Eight years ago I dropped out of school for the second time. I’d bailed on my college journalism program in 2004, but started a bachelor of arts in university four years later. I assumed a BA in communications and history would lead to a career in TV writing, but then I realized over the summer between my first and second years that I could pick up freelance writing work online and didn’t need a degree to start writing scripts.
So, having not studied for my second-year communications final, I scribbled “It’s not your fault, I don’t belong here” on the last page of the exam, painfully aware that I was likely going to fail it. (But sadly oblivious to how tragically dramatic I’d made myself seem.) I handed it in, walked out of the classroom, and almost immediately started trying to piece together a freelance writing career. University wasn’t my thing, and I was fine with that.
The thing is, academia isn’t for everyone. Post-secondary education is expensive. Some of us don’t thrive in traditional classroom settings. University can take up an inordinate amount of time. But none of the aforementioned should stand between you and your capacity to learn. Education doesn’t rely on having a degree, it relies on choosing to do the work on your own and in your own way. And while I look back and value my first year at university and everything I learned there, I learned much more as a writer who used culture as a barometer for current events. It—and other writers—challenged me. I learned to take accountability (and apologize) for opinions that were ignorant or I hadn’t researched, and most importantly, I learned to listen. And while those aren’t traditional academic lessons, they’re still important—especially if you want to be an active participant in the world.
Because we never actually stop learning. And, thanks to where we’ve come from, our extenuating circumstances, who we are, and what we do every day, none of us are learning the same things. Education isn’t limited to buildings designated for lectures and labs, it’s fluid and accessible through personal experiences; through failure; through successes; through books; through films, TV shows, newspapers, essays, and conversations. So to not embrace traditional academia doesn’t make you a failure, it makes you better suited to learn a different way.
Even if that brand of learning comes from hitting rock bottom or realizing you’ve been a colossal f-ck-up.
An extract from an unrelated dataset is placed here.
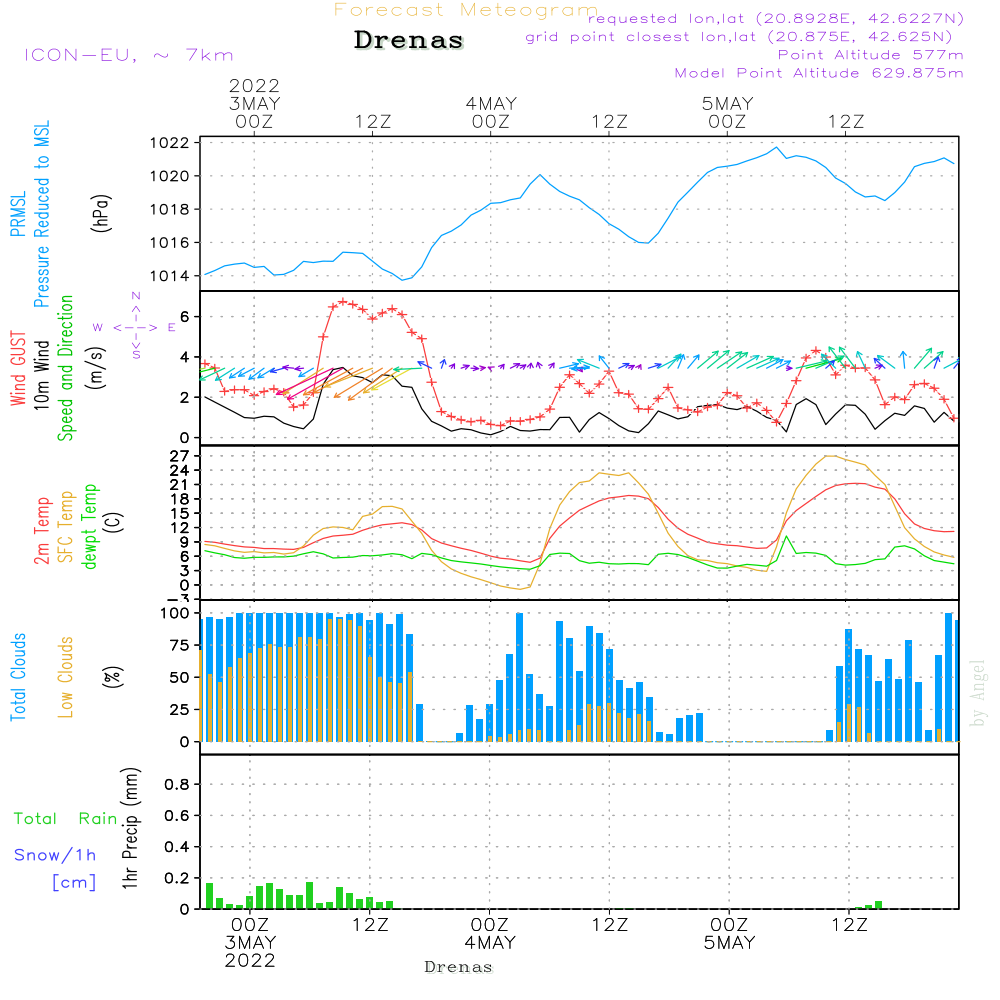
Task: Select the orange SFC Temp legend label
Action: click(x=66, y=527)
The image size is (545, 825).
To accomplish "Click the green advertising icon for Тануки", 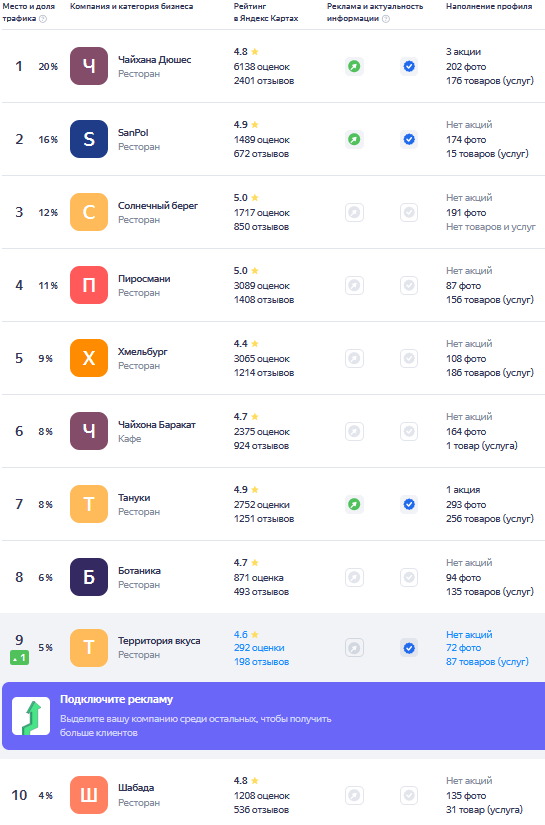I will [x=355, y=505].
Last winter, I decided to go back to school. I re-enrolled as a part-time history major and started two courses I was sure I’d be able to handle in addition to working full-time and signing on for a new project. I missed learning. I love history. And, certain that I could compartmentalize my schedule enough to Tetris it into making sense, I lasted a month before I dropped a course and realized I only had room for one text-heavy history class on top of daily deadlines and the first draft of my book. And it worked: I wrote my essays on time, completed my readings, participated in all class discussions and walked away with an A (which I lorded above my enemies, mentally).
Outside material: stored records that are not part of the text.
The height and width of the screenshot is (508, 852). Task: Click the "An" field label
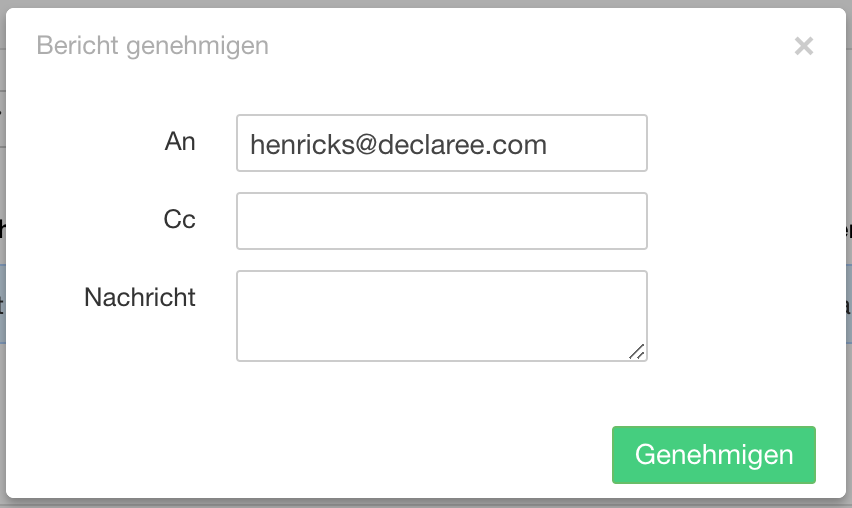coord(180,142)
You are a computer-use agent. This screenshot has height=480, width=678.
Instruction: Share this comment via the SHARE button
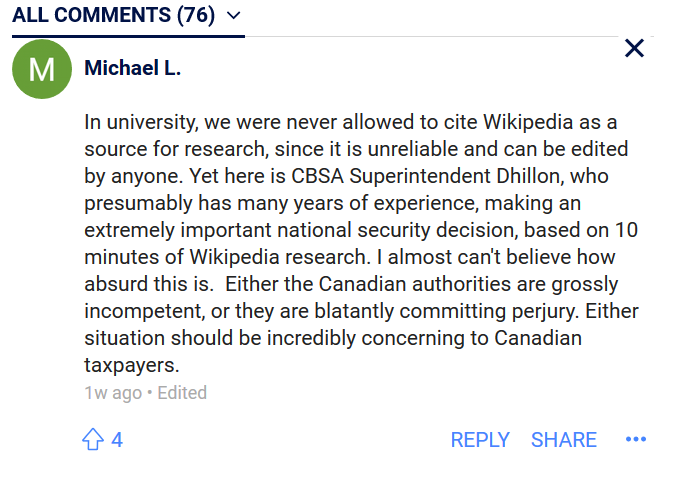pyautogui.click(x=564, y=440)
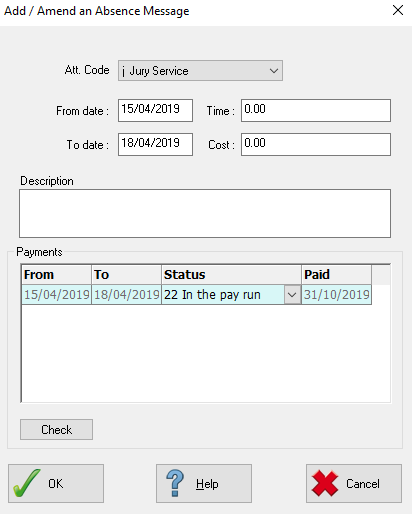The height and width of the screenshot is (514, 412).
Task: Click the red X Cancel icon
Action: click(x=325, y=483)
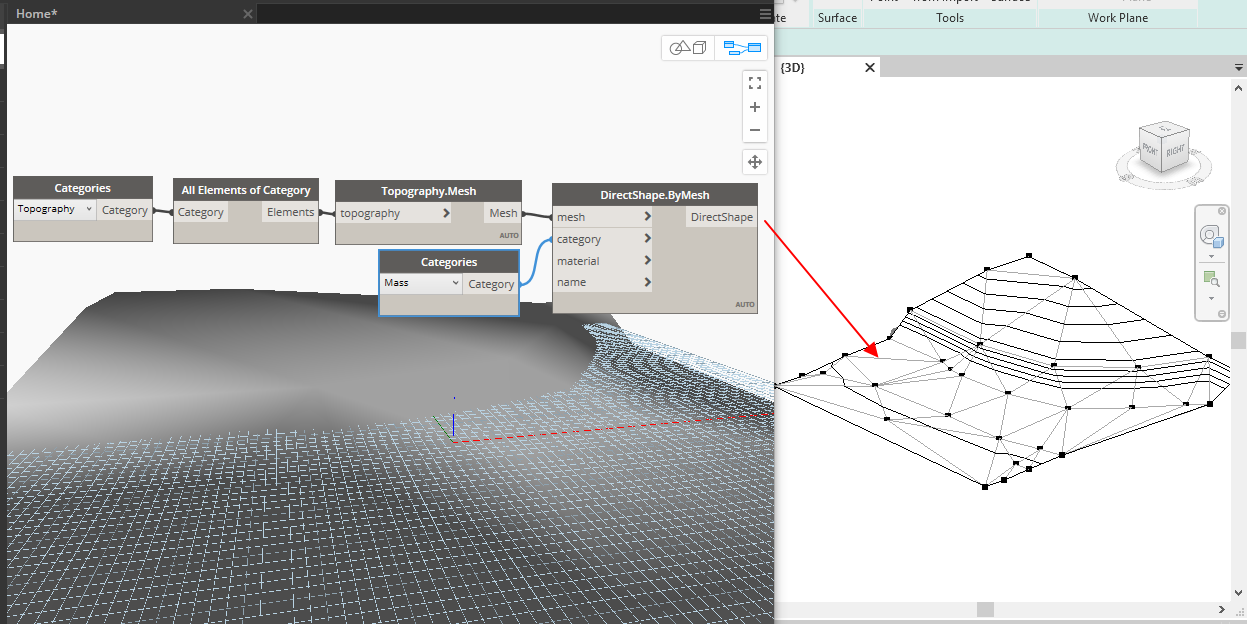This screenshot has height=624, width=1247.
Task: Click the AUTO lacing indicator on Topography.Mesh
Action: [x=508, y=234]
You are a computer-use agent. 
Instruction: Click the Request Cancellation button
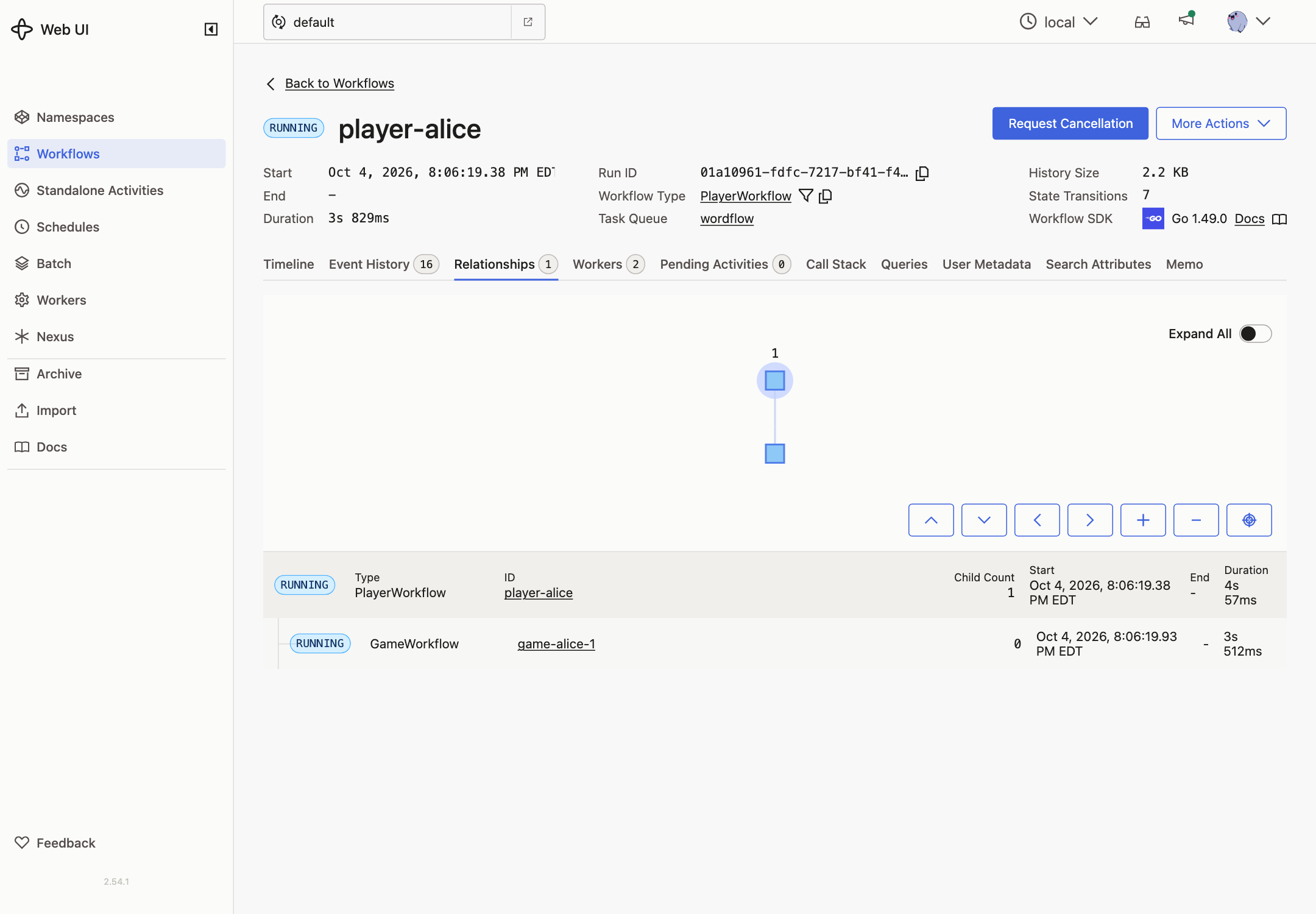(x=1070, y=123)
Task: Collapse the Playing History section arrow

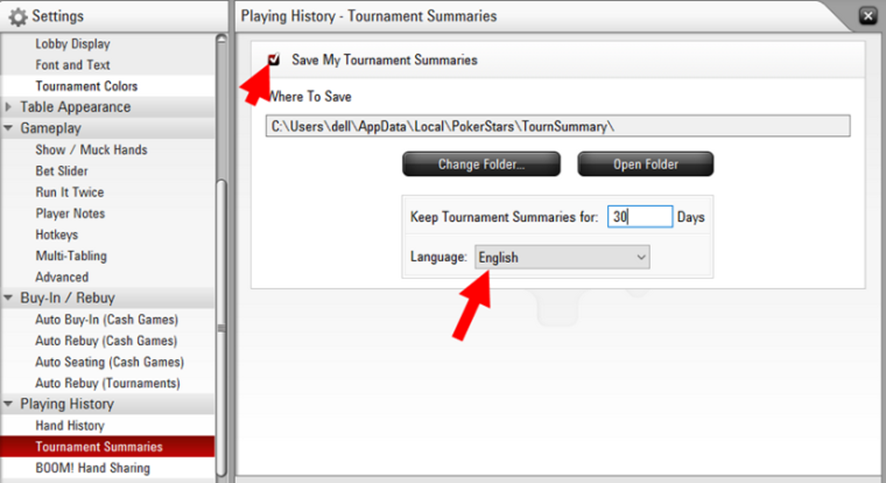Action: [x=8, y=404]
But then the semester ended. And when I started my next class, I realized within about two weeks there was no way I could keep up traditional learning without letting my editors down or burning out or melting down or a messy combination of all three. So I pressed pause again and made peace with the fact that if I was ever going to finish my BA, it was going to take decades. And also, if I decided not to finish it at all, it wasn’t like I’d “failed.”
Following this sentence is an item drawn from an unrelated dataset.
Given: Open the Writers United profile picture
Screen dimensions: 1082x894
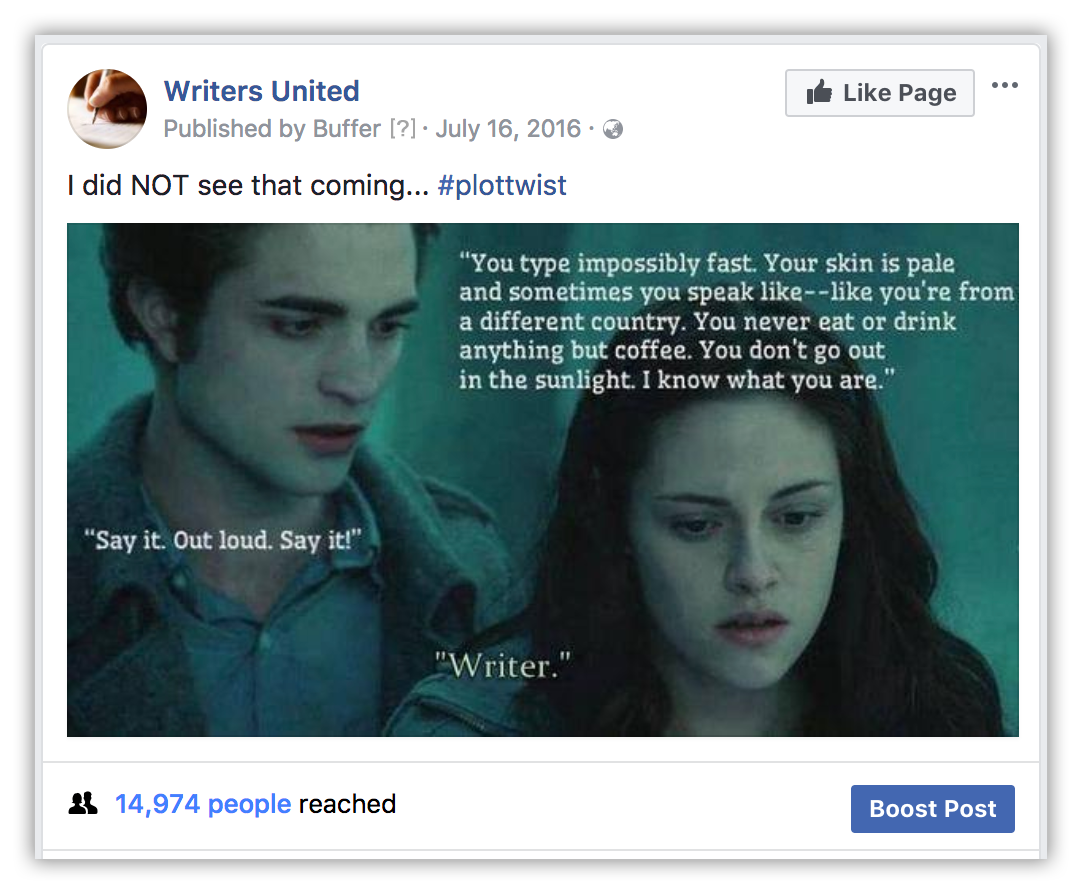Looking at the screenshot, I should click(x=107, y=109).
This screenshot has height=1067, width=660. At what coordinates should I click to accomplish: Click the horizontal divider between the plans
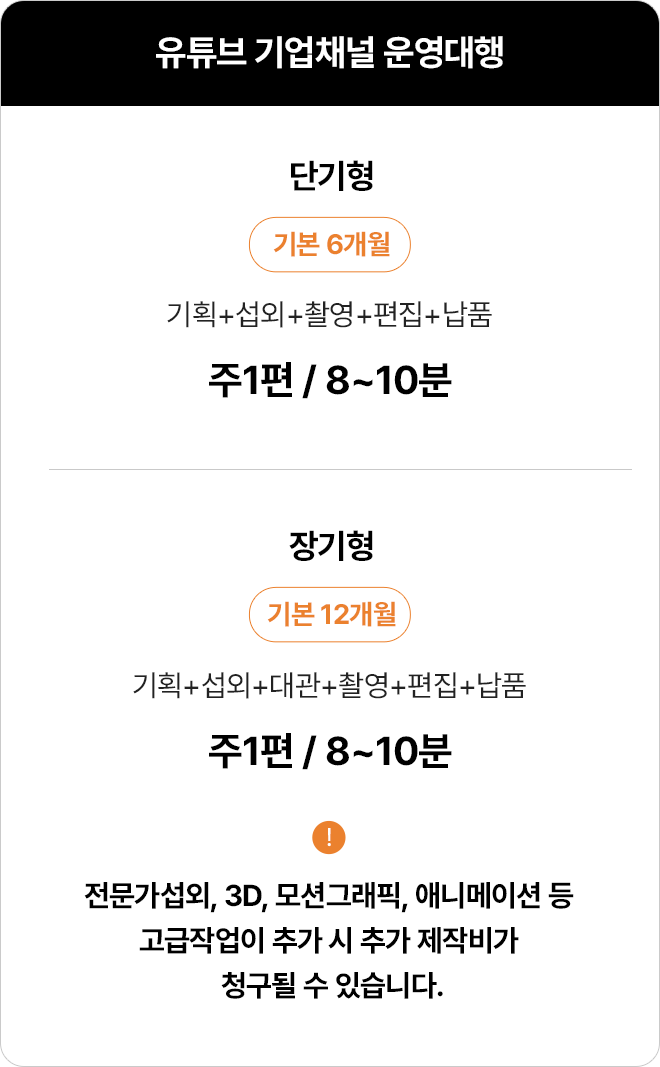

Especially because failure exists only in a certain context anyway. By dropping out of school or forfeiting post-secondary, you’ve “failed” only if abiding by a very specific set of standards—one that dictates an outdated and irresponsible type of norm, and one that asserts all people learn the same, live the same and have the same set of goals. Also? One that overlooks the fact that school schedules and tuition prices don’t work for every person. (Like, hi: if you have rent and bills to pay, that $400 textbook can go f-ck itself.)
Ultimately, one of the most valuable lessons I learned through my failure in, and staggering of, traditional academia is that I don’t need it to move forward. I don’t need it to learn or to educate myself or to grow and I can still be a grown-ass woman who exists in the world without a degree. And if you want one, go for it, you’ve got this. But we are the sum of the way we educate and challenge ourselves—not merely the sums of our alma maters.